The overall visuals are a blend of hand drawn animation and some CGI to lend itself towards this comic book style.
"They used drawing techniques like wavy lines and smeared colors to indicate motion. In some cases, they purposely slowed down frames, replicating the slight delay typical of stop-motion and anime."
"They limited their color palette and used an inker’s technique called half-toning, in which dots and patterns of color in different sizes convey shade and light."
"Visual effects supervisor Danny Dimian says that if you pause the movie at any frame you’ll see a complete, illustrated comic-book panel" which was the intended goal - Popular Mechanics
Altogether it creates the distinct creative look and style brought to us by talented artists such as Jack Kirby and their techniques like his iconic 'Kirby Dots'. The animation team have captured the life force from the comic book pages that depicted a living breathing world and transferred it 1:1 to the screen.

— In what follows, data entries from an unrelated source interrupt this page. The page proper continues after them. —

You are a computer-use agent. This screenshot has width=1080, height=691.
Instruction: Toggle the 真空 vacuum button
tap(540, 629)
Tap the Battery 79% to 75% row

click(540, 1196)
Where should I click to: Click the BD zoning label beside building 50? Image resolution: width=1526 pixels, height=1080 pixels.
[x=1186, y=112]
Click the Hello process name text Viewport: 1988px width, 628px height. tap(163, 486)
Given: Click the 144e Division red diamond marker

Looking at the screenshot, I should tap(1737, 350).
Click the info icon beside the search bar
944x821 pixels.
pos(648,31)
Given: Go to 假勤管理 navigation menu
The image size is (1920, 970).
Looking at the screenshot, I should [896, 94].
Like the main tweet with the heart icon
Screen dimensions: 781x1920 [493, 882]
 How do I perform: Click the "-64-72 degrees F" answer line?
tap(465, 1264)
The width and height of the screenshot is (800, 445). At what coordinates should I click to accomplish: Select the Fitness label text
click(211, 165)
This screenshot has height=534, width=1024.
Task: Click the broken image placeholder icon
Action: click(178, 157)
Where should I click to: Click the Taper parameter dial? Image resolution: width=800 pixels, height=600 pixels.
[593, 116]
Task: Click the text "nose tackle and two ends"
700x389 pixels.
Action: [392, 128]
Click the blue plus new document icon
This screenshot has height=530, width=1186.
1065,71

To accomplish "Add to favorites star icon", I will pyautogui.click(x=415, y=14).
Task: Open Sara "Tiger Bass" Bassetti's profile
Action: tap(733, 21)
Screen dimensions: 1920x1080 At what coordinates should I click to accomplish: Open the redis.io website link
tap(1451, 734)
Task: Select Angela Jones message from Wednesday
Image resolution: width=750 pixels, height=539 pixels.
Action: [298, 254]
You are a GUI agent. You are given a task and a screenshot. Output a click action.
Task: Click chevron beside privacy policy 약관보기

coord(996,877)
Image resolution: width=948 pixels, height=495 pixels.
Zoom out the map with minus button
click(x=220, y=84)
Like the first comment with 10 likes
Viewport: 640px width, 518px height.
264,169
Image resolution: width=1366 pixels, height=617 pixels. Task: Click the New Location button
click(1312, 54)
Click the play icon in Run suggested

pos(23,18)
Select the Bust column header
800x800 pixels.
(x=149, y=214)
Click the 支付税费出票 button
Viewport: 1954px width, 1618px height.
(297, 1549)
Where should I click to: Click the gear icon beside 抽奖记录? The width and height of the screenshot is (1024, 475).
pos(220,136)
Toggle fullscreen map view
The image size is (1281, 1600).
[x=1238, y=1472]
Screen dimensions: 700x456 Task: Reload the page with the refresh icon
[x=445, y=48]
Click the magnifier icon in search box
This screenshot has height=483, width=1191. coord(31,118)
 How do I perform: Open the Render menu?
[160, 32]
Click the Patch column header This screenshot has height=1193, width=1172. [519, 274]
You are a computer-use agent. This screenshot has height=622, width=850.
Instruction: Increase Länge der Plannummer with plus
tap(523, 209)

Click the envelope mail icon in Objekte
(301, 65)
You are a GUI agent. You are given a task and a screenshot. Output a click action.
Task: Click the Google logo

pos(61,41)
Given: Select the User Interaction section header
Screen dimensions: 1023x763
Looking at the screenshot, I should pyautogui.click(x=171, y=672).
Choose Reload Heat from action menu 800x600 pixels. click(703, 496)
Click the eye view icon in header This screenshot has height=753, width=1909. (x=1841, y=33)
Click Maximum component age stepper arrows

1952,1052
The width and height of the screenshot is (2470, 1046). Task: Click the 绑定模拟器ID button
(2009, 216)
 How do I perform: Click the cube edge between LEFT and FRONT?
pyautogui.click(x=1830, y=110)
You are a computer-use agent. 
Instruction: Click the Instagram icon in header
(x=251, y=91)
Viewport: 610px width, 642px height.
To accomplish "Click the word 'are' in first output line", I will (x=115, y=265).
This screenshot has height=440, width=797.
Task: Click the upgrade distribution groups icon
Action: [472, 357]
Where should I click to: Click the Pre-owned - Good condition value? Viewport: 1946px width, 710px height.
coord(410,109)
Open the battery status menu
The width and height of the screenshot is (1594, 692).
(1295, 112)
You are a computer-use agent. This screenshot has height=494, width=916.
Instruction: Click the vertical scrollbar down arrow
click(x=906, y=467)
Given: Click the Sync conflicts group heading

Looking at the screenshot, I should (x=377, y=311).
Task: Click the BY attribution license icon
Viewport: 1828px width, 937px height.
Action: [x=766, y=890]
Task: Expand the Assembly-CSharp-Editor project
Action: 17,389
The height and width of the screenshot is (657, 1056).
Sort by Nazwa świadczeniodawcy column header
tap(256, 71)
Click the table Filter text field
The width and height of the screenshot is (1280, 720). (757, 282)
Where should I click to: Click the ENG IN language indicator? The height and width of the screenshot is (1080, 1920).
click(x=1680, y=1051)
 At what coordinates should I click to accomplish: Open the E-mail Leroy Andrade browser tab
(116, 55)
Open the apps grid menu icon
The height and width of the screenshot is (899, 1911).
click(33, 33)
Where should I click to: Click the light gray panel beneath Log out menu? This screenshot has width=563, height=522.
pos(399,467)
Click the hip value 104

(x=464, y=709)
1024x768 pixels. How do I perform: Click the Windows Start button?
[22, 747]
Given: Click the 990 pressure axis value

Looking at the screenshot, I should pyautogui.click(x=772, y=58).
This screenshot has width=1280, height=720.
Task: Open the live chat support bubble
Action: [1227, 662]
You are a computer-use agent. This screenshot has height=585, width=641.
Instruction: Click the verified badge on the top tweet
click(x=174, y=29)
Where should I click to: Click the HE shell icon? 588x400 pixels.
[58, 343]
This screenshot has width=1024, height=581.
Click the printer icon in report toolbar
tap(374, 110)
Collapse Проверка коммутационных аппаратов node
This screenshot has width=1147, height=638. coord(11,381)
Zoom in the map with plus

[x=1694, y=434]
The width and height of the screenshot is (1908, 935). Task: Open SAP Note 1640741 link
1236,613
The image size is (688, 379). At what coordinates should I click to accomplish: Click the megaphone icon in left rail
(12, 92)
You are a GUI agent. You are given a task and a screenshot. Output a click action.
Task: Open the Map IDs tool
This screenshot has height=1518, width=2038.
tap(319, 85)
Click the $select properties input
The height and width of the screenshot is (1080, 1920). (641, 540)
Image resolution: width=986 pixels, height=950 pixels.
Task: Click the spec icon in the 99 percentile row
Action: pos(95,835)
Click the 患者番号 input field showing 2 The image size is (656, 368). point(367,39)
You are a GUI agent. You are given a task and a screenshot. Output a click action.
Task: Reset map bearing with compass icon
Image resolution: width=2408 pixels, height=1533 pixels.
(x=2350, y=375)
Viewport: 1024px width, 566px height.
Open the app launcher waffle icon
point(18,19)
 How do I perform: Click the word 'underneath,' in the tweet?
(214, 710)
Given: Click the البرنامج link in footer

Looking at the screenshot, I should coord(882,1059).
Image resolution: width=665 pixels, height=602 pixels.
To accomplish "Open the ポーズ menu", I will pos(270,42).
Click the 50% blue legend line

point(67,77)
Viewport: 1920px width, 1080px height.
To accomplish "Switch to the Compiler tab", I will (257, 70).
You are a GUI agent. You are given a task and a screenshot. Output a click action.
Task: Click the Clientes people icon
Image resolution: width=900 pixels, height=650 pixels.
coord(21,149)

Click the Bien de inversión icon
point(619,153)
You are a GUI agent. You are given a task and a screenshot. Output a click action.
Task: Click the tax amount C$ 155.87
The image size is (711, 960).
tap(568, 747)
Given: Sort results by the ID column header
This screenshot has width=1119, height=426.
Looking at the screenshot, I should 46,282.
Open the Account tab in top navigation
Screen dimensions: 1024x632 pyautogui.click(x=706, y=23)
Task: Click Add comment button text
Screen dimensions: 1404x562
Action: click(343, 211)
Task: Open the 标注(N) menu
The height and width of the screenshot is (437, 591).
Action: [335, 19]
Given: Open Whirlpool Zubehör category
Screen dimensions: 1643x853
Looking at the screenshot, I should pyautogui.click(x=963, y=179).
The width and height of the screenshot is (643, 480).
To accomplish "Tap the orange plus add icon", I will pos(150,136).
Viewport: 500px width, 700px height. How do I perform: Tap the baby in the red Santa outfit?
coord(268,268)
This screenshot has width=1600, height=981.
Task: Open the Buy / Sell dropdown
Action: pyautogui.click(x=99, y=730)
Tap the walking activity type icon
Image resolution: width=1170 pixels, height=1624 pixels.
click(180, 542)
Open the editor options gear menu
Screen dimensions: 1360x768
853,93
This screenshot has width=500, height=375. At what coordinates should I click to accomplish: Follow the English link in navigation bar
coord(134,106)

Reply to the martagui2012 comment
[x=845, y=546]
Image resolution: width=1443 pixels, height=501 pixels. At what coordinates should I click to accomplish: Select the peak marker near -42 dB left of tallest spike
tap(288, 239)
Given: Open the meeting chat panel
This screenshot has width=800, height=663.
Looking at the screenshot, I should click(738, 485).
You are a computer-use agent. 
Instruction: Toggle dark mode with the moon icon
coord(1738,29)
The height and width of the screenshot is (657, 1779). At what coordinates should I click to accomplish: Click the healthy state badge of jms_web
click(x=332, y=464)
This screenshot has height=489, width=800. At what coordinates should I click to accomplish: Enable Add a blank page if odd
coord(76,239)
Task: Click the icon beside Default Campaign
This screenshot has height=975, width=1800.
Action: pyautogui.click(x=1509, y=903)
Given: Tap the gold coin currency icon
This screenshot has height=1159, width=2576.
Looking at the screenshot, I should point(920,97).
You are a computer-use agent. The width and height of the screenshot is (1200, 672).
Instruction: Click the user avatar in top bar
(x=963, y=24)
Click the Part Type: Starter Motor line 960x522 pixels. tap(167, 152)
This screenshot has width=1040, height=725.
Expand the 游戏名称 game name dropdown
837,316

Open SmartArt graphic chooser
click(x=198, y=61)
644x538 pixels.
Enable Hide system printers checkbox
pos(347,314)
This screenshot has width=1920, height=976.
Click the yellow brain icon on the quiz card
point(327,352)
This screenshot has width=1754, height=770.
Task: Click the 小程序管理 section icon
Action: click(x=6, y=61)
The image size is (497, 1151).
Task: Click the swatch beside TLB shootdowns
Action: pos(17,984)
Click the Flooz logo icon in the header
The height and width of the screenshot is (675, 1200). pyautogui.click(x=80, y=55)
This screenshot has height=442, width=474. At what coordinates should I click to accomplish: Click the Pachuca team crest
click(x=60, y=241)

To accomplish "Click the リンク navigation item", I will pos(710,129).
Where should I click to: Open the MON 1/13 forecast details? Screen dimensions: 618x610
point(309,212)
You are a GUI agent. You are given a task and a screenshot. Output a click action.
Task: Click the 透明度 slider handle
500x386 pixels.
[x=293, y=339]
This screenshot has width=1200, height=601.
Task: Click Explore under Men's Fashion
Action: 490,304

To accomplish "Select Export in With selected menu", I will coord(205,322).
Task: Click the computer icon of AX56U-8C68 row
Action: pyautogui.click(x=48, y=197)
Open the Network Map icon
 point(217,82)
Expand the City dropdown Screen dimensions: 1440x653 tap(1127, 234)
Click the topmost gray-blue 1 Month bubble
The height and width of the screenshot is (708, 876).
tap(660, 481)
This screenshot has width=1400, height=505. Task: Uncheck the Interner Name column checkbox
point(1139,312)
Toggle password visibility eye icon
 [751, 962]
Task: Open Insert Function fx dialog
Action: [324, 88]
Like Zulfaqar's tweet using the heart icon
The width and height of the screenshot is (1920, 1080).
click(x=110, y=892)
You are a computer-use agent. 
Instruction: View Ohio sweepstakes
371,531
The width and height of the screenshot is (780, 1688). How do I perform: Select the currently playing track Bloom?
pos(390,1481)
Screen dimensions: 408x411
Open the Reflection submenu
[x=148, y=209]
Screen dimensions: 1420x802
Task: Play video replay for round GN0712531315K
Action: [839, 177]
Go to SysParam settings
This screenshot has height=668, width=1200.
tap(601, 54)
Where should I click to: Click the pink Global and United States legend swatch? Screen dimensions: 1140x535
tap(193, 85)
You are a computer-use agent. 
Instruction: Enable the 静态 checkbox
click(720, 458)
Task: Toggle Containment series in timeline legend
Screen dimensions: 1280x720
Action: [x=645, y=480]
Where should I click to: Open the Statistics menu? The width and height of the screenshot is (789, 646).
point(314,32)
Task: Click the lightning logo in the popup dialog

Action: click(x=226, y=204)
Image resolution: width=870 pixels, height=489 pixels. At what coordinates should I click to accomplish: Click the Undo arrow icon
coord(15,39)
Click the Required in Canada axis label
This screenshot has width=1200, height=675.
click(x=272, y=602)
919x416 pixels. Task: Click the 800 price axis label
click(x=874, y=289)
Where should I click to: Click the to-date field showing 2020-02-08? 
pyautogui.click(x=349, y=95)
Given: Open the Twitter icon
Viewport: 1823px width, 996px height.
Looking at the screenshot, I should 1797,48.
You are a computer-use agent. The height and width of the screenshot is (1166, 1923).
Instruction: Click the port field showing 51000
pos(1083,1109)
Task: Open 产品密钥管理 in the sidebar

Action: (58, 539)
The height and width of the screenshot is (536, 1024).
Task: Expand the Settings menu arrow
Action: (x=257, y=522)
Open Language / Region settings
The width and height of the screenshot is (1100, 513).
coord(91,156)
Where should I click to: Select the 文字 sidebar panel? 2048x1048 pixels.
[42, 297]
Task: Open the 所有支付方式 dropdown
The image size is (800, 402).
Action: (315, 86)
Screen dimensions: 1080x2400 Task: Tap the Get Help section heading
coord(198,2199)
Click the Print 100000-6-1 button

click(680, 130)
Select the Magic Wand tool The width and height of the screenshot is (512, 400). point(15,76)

Speaking of bringing things to life, I also need to give a shout out to the music in this film. Music is one of those things that's hard to describe, but what I'll say is that it certainly fulfills its purpose of helping create and cement memorable moments. From a selection of talented artists like Post Malone, Juice WRLD, and Vince Staples, to Daniel Pemberton’s own score, Spider-Verse's music fits every moment perfectly and drives it home in an amazing and brilliant way that brings the film together.
Now I think I've done enough preaching to you so I'll let the rest speak for itself:
This is my favourite scene from the film. The track What’s Up Danger (Blackway, Black Caviar) combined with Pemberton’s score is incredible and really brings the montage together.
Spider-Man: Into the Spider-Verse is a story for everyone.
I could go on all day about the different components that make Spider-Verse clearly resonate with me, however I'll spare you from more of my babbling and get to the point about explaining why it had such an impact on me. It's simply because I'm not surprised a lot these days. I go in knowing how I’m going to feel and expecting that I will probably like it, not even including the fact that I am aware of everything that is going to happen due to the promo trailers that are put on blast everywhere. I’ve slowly come to realise that the films that made a suitable impression on me like Rise of the Planet of the Apes (2011), unknown creatives (at the time) such as Neil Blomkamp, and studios including Disney Pixar are the ones I thought little of or had no preconceived notions. Spider-Verse took me by surprise and woke me up to the increased standards in animation for film. It made me feel things I didn’t expect and I connected with literally everything about the film. This review is to show my appreciation for cinema in general and to say thanks to all the producers, animators, artists, actors, Sony Pictures Animation for taking a chance on it, and of course thank you Stan Lee.